Why the Responses API Isn't Available

Databricks Foundation Model APIs are designed to be OpenAI-compatible, but they currently only support the Chat Completions API endpoint (`/v1/chat/completions`), not the newer Responses API endpoint (`/v1/responses`). When Databricks hosts models through their Foundation Model serving infrastructure, they implement specific API endpoints, and the Responses API simply hasn't been added to their supported endpoint types yet.

Key Differences Between the APIs

The Responses API is OpenAI's newer interface that offers:

- Native conversation state management: Automatically stores conversation history using `previous_response_id` instead of requiring you to manually pass message arrays
- Simplified input format: Uses `input` parameter instead of `messages` array
- First-class tool support: Better integration for agentic workflows
- Built-in storage: Responses are stored by default for easy retrieval

The Chat Completions API requires you to manually manage conversation state by passing the full message history with each request.

Current Workarounds

Since the Responses API isn't available on Databricks, you'll need to continue using the Chat Completions API:

```python
from openai import OpenAI
import os

client = OpenAI(
api_key=os.environ.get('DATABRICKS_TOKEN'),
base_url="https://your-workspace.cloud.databricks.com/serving-endpoints"
)

response = client.chat.completions.create(
model="databricks-gpt-oss-20b",
messages=[
{"role": "user", "content": "Your prompt here"}
],
max_tokens=5000
)
```

When Will It Be Available?

There's no official timeline from Databricks for Responses API support.
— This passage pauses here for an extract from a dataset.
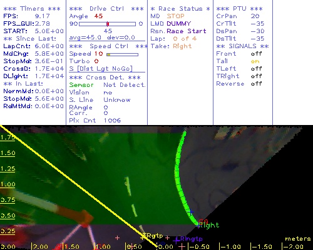
Task: Toggle the Front signal 'off' status
Action: click(256, 54)
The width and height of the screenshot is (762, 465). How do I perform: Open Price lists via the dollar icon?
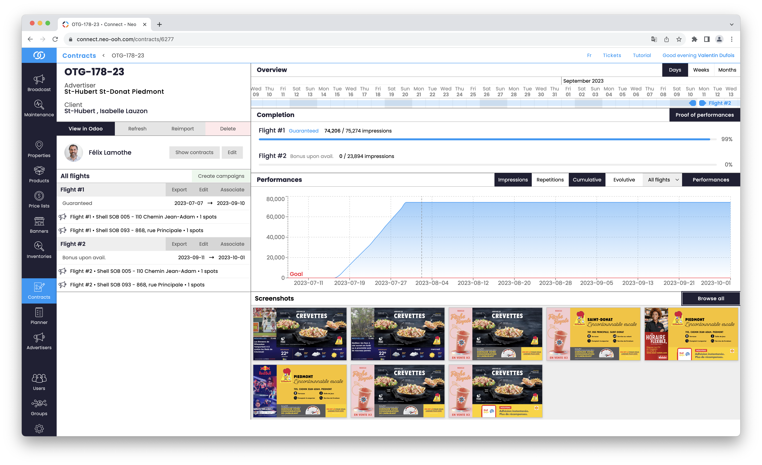point(39,196)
This appears to be a feature request that the community has raised. If you need the Responses API specifically, your options are:

- Use OpenAI directly: Create an external model serving endpoint pointing to OpenAI's API (though this means data leaves Databricks)
- Use alternative cloud providers: Cloudflare Workers AI reportedly supports the Responses API for gpt-oss models, though with limitations on rate limits and file sizes
- Wait for Databricks implementation: Continue monitoring Databricks announcements and community forums

You may want to upvote or add your use case to the community forum thread to help prioritize this feature with Databricks engineering.

Hope this helps, Louis.

CharlotteMarti2 · 3 weeks ago

That’s expected — Databricks’ current GPT-OSS integration only supports /completions and /chat/completions endpoints, not the /responses API yet. The OpenAI Responses API compatibility mentioned on OpenAI’s site applies to OpenAI-hosted models, not third-party deployments. You’ll need to use the chat completions format for now until Databricks updates their connector to include responses support.